Political messaging has become increasingly fraught. Senior figures from both parties have made public statements that, while ostensibly directed at internal audiences or rival coalitions, implicitly criticise their nominal partners. PAS leaders have suggested that Bersatu is insufficiently committed to Islamic principles, while Bersatu figures have hinted that PAS's religious agenda risks alienating non-Muslim voters and investors. These barbs, amplified through social media and party machinery communications, create impressions of fundamental disagreement that are difficult for coalition leadership to walk back when seeking voter endorsements based on unified governance platforms.
The role of younger party members and grassroots activists compounds the problem. Rank-and-file members from both parties, energised by ideological commitment or personal ambition, sometimes amplify tensions through informal channels and online platforms. These grassroots voices, operating beyond the control of central party machinery, reinforce narratives of irreconcilable difference and make top-level attempts at unity-messaging appear hollow or performative to sceptical voters.
Regional variations in political dynamics further complicate matters. In states where PAS holds dominant positions in state government or possesses overwhelming party membership—such as Kelantan and Terengganu—Bersatu members may feel marginalised or subordinate, breeding resentment. Conversely, in states where Bersatu retains greater organisational strength or where Bersatu-aligned leaders occupy chief ministerial positions, PAS cadres sometimes perceive themselves as secondary partners despite the coalition's national profile. These provincial grievances, left unresolved, fester and eventually surface as public disputes over resource allocation, ministerial appointments, and campaign resource distribution.

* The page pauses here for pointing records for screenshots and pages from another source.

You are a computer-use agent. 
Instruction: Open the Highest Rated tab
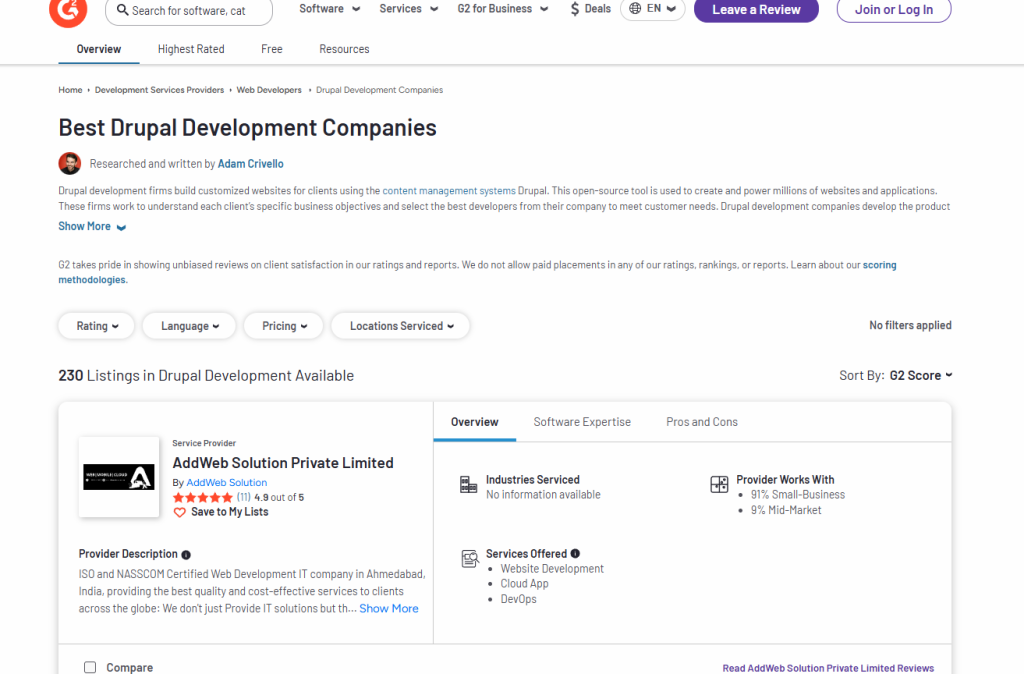coord(191,49)
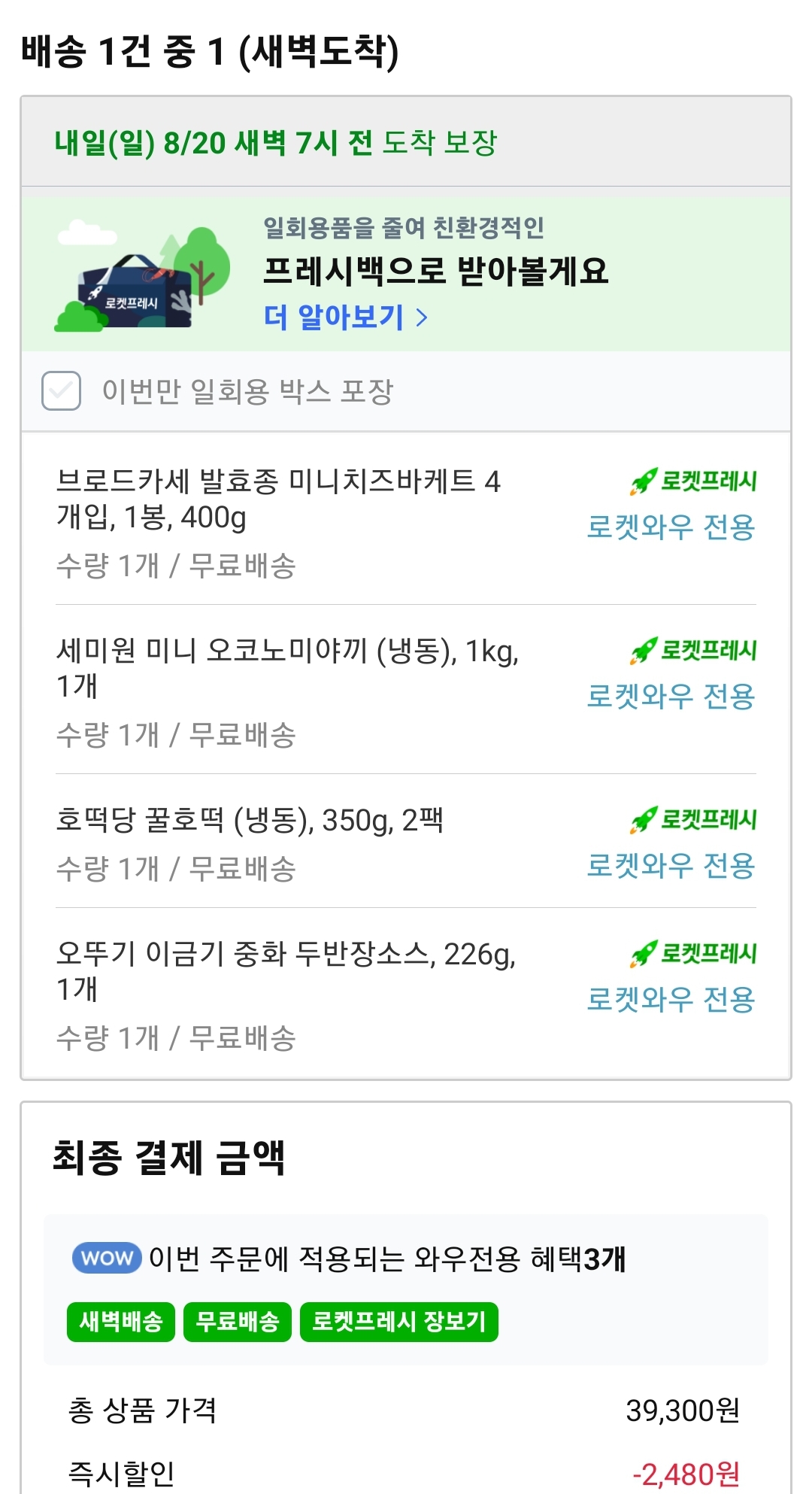This screenshot has width=812, height=1494.
Task: Tap the Rocket Fresh badge beside the honey hotteok
Action: pos(693,819)
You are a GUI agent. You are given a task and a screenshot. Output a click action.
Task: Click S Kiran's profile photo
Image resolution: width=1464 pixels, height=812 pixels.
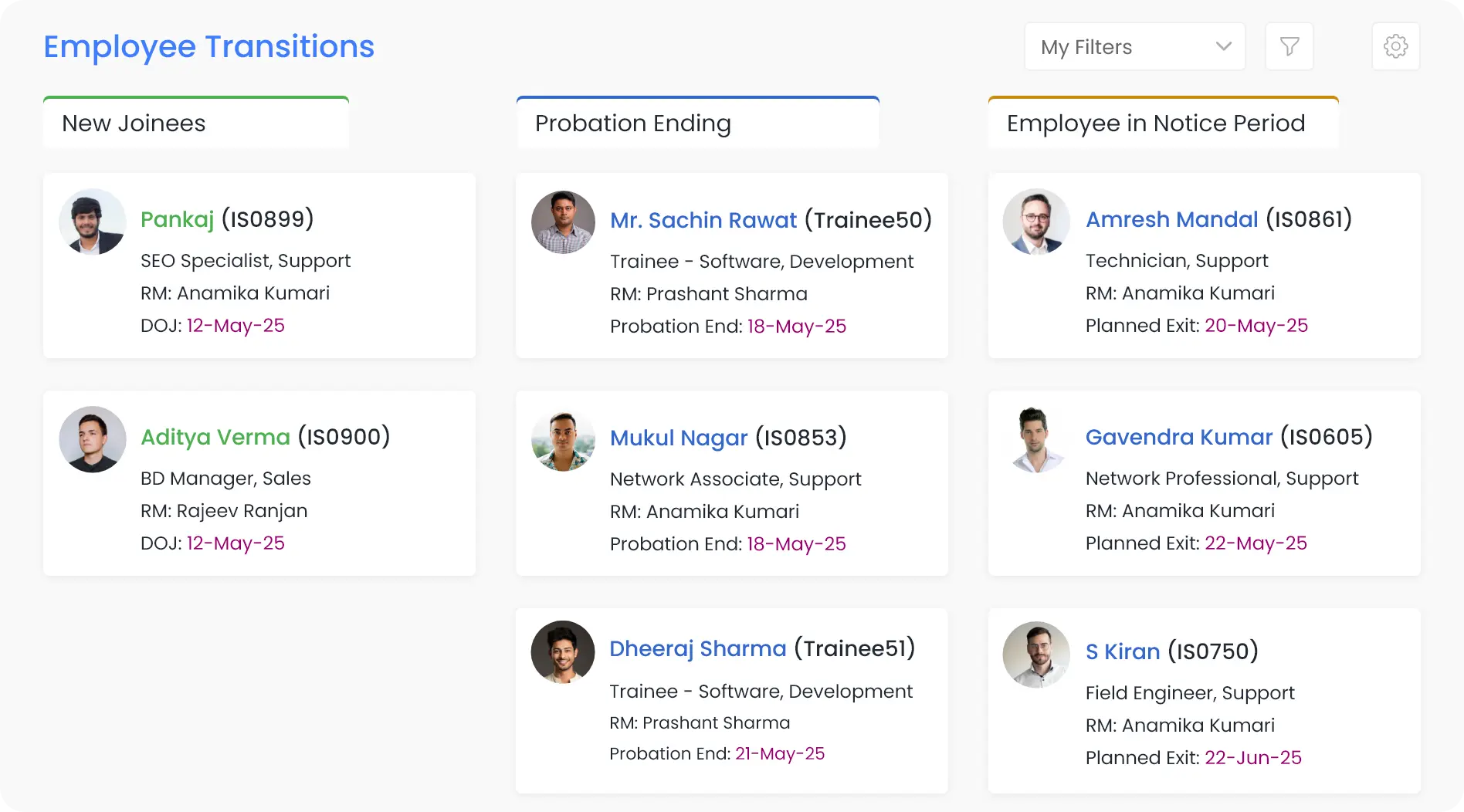click(x=1036, y=655)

The timing of these divisions is particularly damaging. As GE16 draws nearer, campaign intensity normally increases, and parties prepare voters for electoral combat. Instead, Perikatan Nasional finds itself managing internal conflict precisely when it should be projecting competence and unity. Voters who were once persuaded to support the coalition may now harbour doubts about whether their vote would back a stable, durable government or a coalition on the verge of collapse. This uncertainty translates into reduced voter enthusiasm and increased receptivity to opposition arguments that the coalition is consumed by internal power struggles rather than focused on national priorities.
Electoral strategists for rival coalitions have recognised this vulnerability and are actively cultivating defections or exploiting divisions to fragment the Perikatan Nasional voter base. By publicising PAS-Bersatu disagreements and offering implicit welcomes to dissidents, opposition parties aim to accelerate the rupture and position themselves as the more stable, unified governing alternative.
For Perikatan Nasional to salvage its electoral prospects, senior leadership from both PAS and Bersatu must undertake serious confidence-building exercises and publicly reaffirm commitment to coalition partnership. This requires not merely rhetorical reassurance but substantive compromises and institutional mechanisms—such as formal dispute resolution processes, transparent power-sharing agreements, and agreed-upon policy frameworks—that demonstrate genuine cohesion. Without such measures, voter scepticism will deepen, and GE16 could result in significant losses for both parties as electorates punish disunity.